◆ **PROBLEM DETAILS**:
Recast everything from the start of the rows down to the line containing "[x=27, y=253]" as a Markdown table with columns No. and Line. Give each line its own number and leave out blank lines.

◆ **MATERIAL TO PROCESS**:
● ● ● ● ● ● ●

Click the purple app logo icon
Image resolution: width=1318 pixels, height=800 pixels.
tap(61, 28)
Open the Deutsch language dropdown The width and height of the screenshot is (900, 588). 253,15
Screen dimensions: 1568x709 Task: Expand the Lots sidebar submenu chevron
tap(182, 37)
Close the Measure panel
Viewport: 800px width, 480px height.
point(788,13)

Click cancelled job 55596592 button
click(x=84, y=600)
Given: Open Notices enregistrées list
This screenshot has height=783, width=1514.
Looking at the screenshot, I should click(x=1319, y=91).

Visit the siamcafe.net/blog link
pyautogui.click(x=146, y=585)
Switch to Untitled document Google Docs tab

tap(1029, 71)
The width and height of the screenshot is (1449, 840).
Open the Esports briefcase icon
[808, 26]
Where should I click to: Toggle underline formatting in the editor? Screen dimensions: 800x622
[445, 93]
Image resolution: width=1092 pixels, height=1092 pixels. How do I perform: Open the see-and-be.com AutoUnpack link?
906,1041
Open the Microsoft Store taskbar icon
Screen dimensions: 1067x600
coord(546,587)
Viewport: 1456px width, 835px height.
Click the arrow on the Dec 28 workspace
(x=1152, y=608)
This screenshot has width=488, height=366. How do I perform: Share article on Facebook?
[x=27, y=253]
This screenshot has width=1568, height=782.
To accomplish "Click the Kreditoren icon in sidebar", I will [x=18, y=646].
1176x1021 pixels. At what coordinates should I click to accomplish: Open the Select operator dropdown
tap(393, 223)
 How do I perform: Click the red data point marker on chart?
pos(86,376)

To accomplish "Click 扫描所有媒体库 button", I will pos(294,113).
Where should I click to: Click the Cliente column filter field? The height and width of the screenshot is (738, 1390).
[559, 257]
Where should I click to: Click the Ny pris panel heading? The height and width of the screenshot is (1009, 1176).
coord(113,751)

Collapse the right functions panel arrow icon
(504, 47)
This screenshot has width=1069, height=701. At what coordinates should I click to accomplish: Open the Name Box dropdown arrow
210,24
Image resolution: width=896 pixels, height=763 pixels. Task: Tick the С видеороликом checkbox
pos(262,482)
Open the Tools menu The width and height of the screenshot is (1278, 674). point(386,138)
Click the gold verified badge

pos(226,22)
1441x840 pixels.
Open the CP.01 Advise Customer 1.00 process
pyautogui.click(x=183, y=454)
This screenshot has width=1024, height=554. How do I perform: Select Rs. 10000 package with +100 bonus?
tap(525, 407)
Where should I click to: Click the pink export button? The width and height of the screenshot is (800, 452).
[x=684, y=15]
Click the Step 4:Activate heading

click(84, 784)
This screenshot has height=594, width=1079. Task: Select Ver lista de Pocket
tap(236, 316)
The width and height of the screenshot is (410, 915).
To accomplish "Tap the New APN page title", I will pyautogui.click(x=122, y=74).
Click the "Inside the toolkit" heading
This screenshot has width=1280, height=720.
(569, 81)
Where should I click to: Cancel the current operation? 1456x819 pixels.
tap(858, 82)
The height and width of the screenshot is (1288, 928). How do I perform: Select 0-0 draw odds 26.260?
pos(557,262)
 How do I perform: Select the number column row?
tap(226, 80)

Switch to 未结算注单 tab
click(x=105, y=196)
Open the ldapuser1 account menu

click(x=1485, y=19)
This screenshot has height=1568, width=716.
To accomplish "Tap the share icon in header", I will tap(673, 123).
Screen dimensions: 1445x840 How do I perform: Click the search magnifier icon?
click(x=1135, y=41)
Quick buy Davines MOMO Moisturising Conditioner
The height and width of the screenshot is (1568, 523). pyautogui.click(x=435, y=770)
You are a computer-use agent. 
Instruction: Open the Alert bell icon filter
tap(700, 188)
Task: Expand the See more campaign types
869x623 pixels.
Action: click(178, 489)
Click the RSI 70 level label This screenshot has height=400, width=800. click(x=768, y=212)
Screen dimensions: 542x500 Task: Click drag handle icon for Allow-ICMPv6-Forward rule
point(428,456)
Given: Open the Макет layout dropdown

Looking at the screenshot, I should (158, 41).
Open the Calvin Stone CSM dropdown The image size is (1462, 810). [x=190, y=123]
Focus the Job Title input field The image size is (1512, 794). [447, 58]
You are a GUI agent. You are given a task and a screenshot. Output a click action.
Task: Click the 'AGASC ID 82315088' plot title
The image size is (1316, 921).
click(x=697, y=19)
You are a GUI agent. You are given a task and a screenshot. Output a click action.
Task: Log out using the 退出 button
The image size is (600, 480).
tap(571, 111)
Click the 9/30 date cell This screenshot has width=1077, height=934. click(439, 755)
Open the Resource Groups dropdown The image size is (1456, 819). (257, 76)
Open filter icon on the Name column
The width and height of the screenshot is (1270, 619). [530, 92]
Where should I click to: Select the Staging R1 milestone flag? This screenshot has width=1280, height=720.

● ● ● ● ● ● ●

◆ **RESPONSE**:
| No. | Line |
|---|---|
| 1 | Click the purple app logo icon |
| 2 | Image resolution: width=1318 pixels, height=800 pixels. |
| 3 | tap(61, 28) |
| 4 | Open the Deutsch language dropdown The width and height of the screenshot is (900, 588). 253,15 |
| 5 | Screen dimensions: 1568x709 Task: Expand the Lots sidebar submenu chevron |
| 6 | tap(182, 37) |
| 7 | Close the Measure panel |
| 8 | Viewport: 800px width, 480px height. |
| 9 | point(788,13) |
| 10 | Click cancelled job 55596592 button |
| 11 | click(x=84, y=600) |
| 12 | Given: Open Notices enregistrées list |
| 13 | This screenshot has height=783, width=1514. |
| 14 | Looking at the screenshot, I should click(x=1319, y=91). |
| 15 | Visit the siamcafe.net/blog link |
| 16 | pyautogui.click(x=146, y=585) |
| 17 | Switch to Untitled document Google Docs tab |
| 18 | tap(1029, 71) |
| 19 | The width and height of the screenshot is (1449, 840). |
| 20 | Open the Esports briefcase icon |
| 21 | [808, 26] |
| 22 | Where should I click to: Toggle underline formatting in the editor? Screen dimensions: 800x622 |
| 23 | [445, 93] |
| 24 | Image resolution: width=1092 pixels, height=1092 pixels. How do I perform: Open the see-and-be.com AutoUnpack link? |
| 25 | 906,1041 |
| 26 | Open the Microsoft Store taskbar icon |
| 27 | Screen dimensions: 1067x600 |
| 28 | coord(546,587) |
| 29 | Viewport: 1456px width, 835px height. |
| 30 | Click the arrow on the Dec 28 workspace |
| 31 | (x=1152, y=608) |
| 32 | This screenshot has width=488, height=366. How do I perform: Share article on Facebook? |
| 33 | [x=27, y=253] |